Other findings by socio-demographic variables included (bracketed figures represent percentage responding very or somewhat fairly unless noted otherwise):
- Males were significantly more likely to say they thought the by-election was run fairly (86% compared to 75% of women);
- Older (83%) and middle-aged voters (84%) were also significantly more likely to say that the by-elections were run fairly (as opposed to only 74% of youth);
- Youth respondents were significantly more likely to not have an opinion, with 22% indicating that they did not know or had no opinion about the fairness of the by elections compared to 13% of respondents in the other age groups;
- Employed respondents (60%) and retirees (62%) were significantly more likely to indicate they felt the elections were run “very fairly” than were students (28%); and
- The majority of respondents in all income brackets indicated they felt the election was run "very" or "somewhat fairly", however middle- (61%) and high-income respondents (66%) were more likely to answer "very fairly" than lower-income respondents (51%).

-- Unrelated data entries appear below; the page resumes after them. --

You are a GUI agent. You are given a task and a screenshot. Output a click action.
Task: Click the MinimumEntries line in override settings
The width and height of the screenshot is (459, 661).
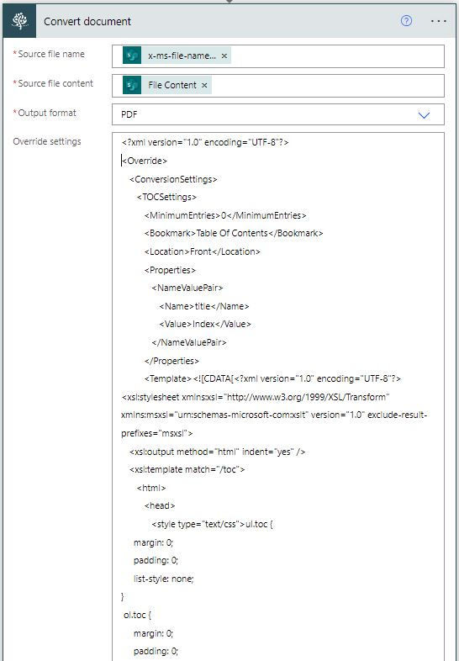(x=225, y=215)
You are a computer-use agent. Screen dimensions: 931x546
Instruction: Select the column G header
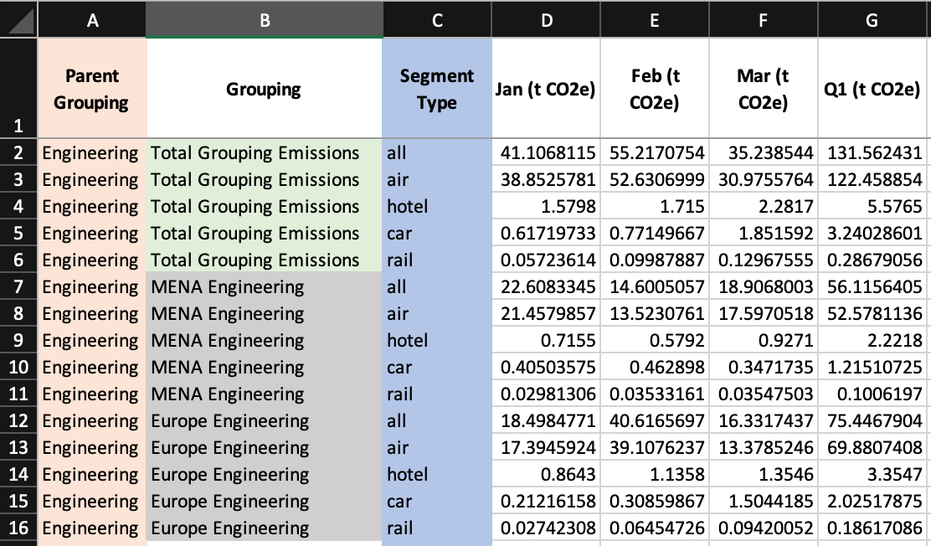click(x=873, y=20)
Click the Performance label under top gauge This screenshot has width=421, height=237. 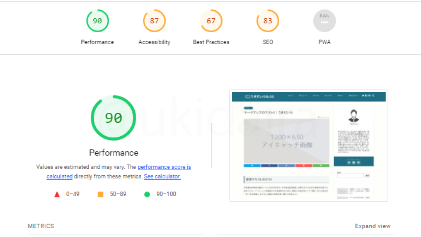[98, 42]
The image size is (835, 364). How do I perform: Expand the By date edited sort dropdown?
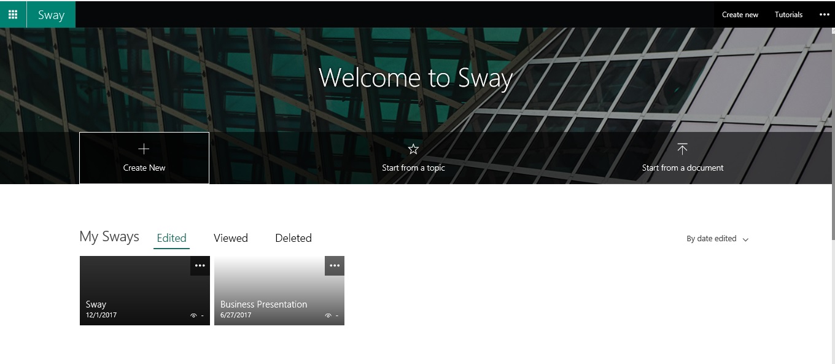point(712,239)
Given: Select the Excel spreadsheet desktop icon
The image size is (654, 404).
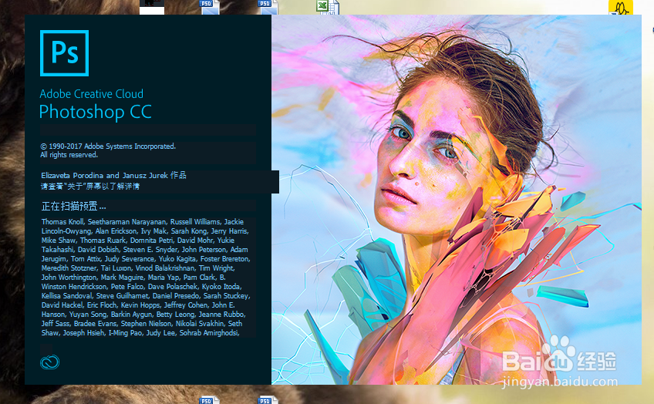Looking at the screenshot, I should pos(328,7).
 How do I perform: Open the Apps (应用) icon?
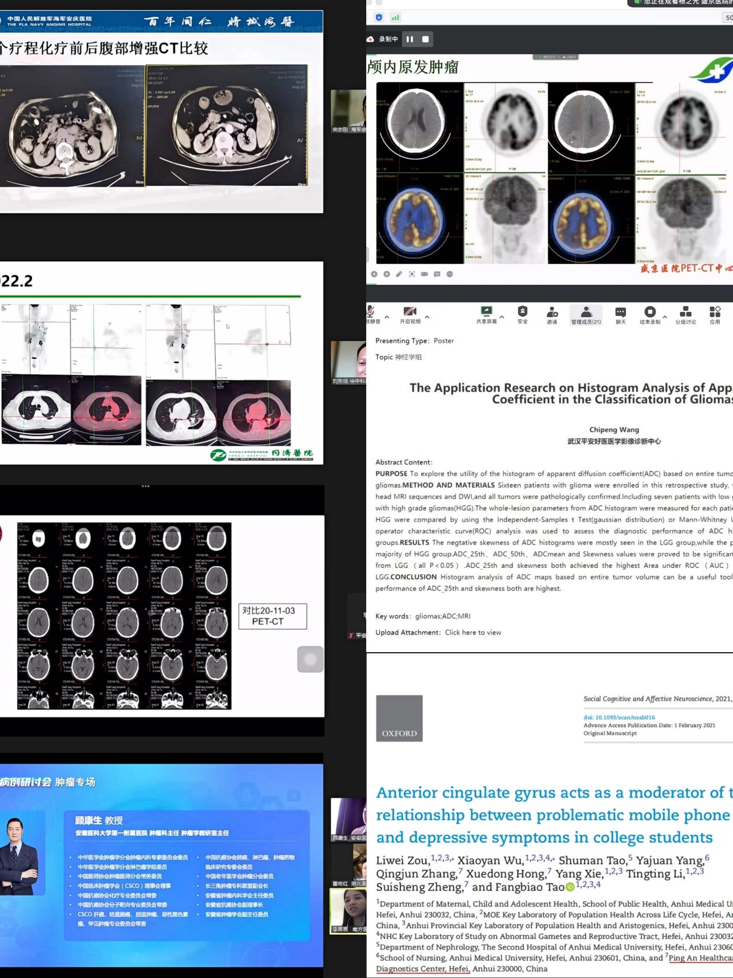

Return to source of Footnote 6 Official turnout was calculated by dividing the total number of voters by the total number of voters on lists, as provided on Elections Canada's website (Elections.ca).
Return to source of Footnote 7 It was also found that retirees were more likely than other employment groups to report having voted, but this relationship is likely inter-related with the age relationship.
Return to source of Footnote 8 It was also found that students were most receptive to online voting, and retirees least receptive, but this relationship is likely inter-related with the age relationship.
Return to source of Footnote 9 Detailed information on Internet use is available in Appendix B of this report.
Return to source of Footnote 10 A small number of electors (n=8) went to a polling station but did not cast a ballot. Their experiences are included in this section's (3.2) figures on voting experience, such as building accessibility, location convenience, and language of service. They are counted as "voters" for ease of reporting.
Return to source of Footnote 11 There were no significant demographic trends for this question.
Return to source of Footnote 12 Due to the province-based relationship of language of service, any socio-demographic relationships were likely spurious.
Return to source of Footnote 13 Compliance did not associate significantly with any socio-demographic groups.
Return to source of Footnote 14 There were no significant trends in perceived ease of meeting voter ID requirements by socio-demographic groups.
Return to source of Footnote 15 A driver's license (or provincial ID card) is the only piece of identification which constitutes a satisfactory form of ID in itself.
Return to source of Footnote 16 All other voters who cited using their VIC as a form of identification used it in conjunction with another form of ID. The other form of ID was most commonly a driver's license, which in all four ridings would single-handedly meet identification requirements.
Return to source of Footnote 17 The only demographic trend to emerge with this question was a somewhat higher rate of satisfaction among men compared to women (89% to 83%).
Return to source of Footnote 18 Thus this is distinguished from the ease of voting in the November 25, 2013 by-elections question described above.